- [INSTRUCTION A] In the entries, starting with the line with "This screenshot has height=856, width=975." and going on through the line with "tap(48, 207)", change "notification bell" to "alarm bell" and write out those lines again with nothing else altered.

- [READING TEXT]
====
Print version ISSN 1516-1439On-line version ISSN 1980-5373

Mat. Res. vol.8 no.3 São Carlos July/Sept. 2005

http://dx.doi.org/10.1590/S1516-14392005000300004 

REGULAR ARTICLES

 

Study of the adherence between polymer-modified mortars and porcelain stoneware tiles

 

 

Alessandra Etuko Feuzicana de Souza Almeida*; Eduvaldo Paulo Sichieri

Interunidades em Ciência e Engenharia dos Materiais, Escola de Engenharia de São Carlos, Universidade de São Paulo; Av. Trabalhador São-carlense, 400, 13566-590 São Carlos - SP, Brazil

 

 


ABSTRACT

Despite the excellent characteristics of porcelain tiles, their application on building facades requires special attention, since this material differs from conventional ceramics and because facades are exposed to weathering that can damage ceramic revetments. The combination of polymer and silica fume to produce mortars results in excellent properties, which are ideal for repairs and revetments requiring high performance. Such improvements justify its study for the installation of porcelain tiles. This article presents bond strength results for mortars containing different amounts of polymer and silica indicating the applicability of these mortars as a construction material. To complement this study, the interface between the porcelain and the mortars was analyzed by scanning electron microscopy (SEM).

Keywords: porcelain tile, adhesion, mortar, silica fume, polymer


 

 

1. Introduction

The lower water absorption of porcelain tile makes it ideal for façade applications in buildings, preventing the occurrence of defects such as humidity-related expansion and detachment. The characteristics of the adhesive mortars must be different from those of the mortars usually employed to anchor more porous ceramic materials that have improved adherence by mechanical interlocking.

The adhesive mortars available in the market list adherence strength values obtained from tests with porous tiles. Therefore, the values of adherence for the application of porcelain are smaller, resulting in detachment problems and failure within short periods of time.

The purpose of this work was to investigate the effect of silica fume and acrylic polymer together on the adhesive properties of mortars employed to install porcelain stoneware tiles.
====
- [INSTRUCTION B] Please translate this sentence from the article on mortar adherence into Spanish: "The adhesive mortars available in the market list adherence strength values obtained from tests with porous tiles."

- [Element and text position data entries]
====
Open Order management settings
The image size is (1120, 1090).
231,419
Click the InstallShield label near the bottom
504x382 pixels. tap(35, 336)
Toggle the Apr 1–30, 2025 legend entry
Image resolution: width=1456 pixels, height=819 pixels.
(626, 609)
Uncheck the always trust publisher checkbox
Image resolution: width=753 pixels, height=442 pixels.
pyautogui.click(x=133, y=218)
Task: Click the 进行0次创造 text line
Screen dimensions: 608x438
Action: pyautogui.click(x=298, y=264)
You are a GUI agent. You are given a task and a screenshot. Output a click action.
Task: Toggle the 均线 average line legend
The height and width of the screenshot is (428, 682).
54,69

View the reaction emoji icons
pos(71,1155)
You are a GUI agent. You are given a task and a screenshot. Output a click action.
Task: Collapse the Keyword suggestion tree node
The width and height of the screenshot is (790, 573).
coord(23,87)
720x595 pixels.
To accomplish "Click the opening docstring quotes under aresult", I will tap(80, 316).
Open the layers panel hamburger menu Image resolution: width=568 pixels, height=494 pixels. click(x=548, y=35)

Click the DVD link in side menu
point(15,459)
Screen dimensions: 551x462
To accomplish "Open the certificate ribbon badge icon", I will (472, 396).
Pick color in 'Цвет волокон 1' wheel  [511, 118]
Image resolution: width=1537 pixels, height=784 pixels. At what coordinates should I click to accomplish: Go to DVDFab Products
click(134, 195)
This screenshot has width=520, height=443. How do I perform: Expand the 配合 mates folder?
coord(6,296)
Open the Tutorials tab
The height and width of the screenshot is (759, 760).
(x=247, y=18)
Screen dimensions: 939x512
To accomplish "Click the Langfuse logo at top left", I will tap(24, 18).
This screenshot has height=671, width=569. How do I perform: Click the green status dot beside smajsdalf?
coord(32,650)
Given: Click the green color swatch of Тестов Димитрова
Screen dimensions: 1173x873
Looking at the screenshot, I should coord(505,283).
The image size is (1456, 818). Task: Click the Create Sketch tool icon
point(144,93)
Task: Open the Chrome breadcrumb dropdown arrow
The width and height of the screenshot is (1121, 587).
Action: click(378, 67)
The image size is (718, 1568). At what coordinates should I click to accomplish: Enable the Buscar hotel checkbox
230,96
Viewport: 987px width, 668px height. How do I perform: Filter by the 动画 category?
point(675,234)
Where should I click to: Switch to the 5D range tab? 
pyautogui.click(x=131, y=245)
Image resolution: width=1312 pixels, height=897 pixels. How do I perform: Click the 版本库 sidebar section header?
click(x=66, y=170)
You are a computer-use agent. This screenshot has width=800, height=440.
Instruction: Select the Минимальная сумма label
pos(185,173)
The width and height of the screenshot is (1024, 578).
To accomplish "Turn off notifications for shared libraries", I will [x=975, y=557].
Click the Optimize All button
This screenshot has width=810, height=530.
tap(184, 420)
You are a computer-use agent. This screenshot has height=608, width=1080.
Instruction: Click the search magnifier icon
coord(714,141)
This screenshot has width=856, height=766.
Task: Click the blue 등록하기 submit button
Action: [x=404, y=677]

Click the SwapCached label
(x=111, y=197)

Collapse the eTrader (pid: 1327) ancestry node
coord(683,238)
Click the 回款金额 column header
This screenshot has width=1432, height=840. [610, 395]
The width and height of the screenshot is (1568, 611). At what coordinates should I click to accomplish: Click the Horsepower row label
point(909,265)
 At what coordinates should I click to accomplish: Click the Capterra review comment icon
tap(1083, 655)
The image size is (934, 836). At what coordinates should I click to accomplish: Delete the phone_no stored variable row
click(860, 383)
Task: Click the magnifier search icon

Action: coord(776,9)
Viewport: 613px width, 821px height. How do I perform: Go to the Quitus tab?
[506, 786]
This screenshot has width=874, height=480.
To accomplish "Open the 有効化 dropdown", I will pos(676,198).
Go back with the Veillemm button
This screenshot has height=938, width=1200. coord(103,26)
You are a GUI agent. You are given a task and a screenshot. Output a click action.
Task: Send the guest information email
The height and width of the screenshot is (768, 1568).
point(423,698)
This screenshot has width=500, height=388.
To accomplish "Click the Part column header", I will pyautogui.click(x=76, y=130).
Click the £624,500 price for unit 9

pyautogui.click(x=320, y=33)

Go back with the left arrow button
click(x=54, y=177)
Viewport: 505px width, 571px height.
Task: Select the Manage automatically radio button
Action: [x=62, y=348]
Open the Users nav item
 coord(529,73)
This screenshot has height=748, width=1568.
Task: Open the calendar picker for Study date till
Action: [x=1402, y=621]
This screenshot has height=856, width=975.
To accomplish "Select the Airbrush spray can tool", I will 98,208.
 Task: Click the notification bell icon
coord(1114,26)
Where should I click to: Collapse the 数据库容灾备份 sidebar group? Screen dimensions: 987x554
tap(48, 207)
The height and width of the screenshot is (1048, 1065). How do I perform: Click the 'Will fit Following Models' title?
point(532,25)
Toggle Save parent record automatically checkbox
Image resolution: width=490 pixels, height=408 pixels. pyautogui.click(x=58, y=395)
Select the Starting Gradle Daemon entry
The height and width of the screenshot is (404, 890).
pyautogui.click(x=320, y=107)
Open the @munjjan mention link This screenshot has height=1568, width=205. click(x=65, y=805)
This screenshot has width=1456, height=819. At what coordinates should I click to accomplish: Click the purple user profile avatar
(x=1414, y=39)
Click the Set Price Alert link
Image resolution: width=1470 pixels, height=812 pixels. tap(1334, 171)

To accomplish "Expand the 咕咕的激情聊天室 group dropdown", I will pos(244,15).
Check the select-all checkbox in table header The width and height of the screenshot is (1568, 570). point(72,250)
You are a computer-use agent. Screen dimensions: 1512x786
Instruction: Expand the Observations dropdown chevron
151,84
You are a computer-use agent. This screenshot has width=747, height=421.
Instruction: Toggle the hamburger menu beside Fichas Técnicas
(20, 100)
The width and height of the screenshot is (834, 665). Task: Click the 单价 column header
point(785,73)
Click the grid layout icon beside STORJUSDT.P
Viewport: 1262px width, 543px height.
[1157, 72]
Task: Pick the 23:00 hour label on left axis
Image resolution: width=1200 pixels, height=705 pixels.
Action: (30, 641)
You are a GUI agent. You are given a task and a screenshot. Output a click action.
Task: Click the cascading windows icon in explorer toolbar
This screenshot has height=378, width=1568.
====
- [PROBLEM SOLUTION A]
This screenshot has height=856, width=975.
To accomplish "Select the Airbrush spray can tool", I will 98,208.
 Task: Click the alarm bell icon
coord(1114,26)
Where should I click to: Collapse the 数据库容灾备份 sidebar group? Screen dimensions: 987x554
tap(48, 207)

- [PROBLEM SOLUTION B] Los morteros adhesivos disponibles en el mercado indican valores de resistencia de adherencia obtenidos en ensayos con baldosas porosas.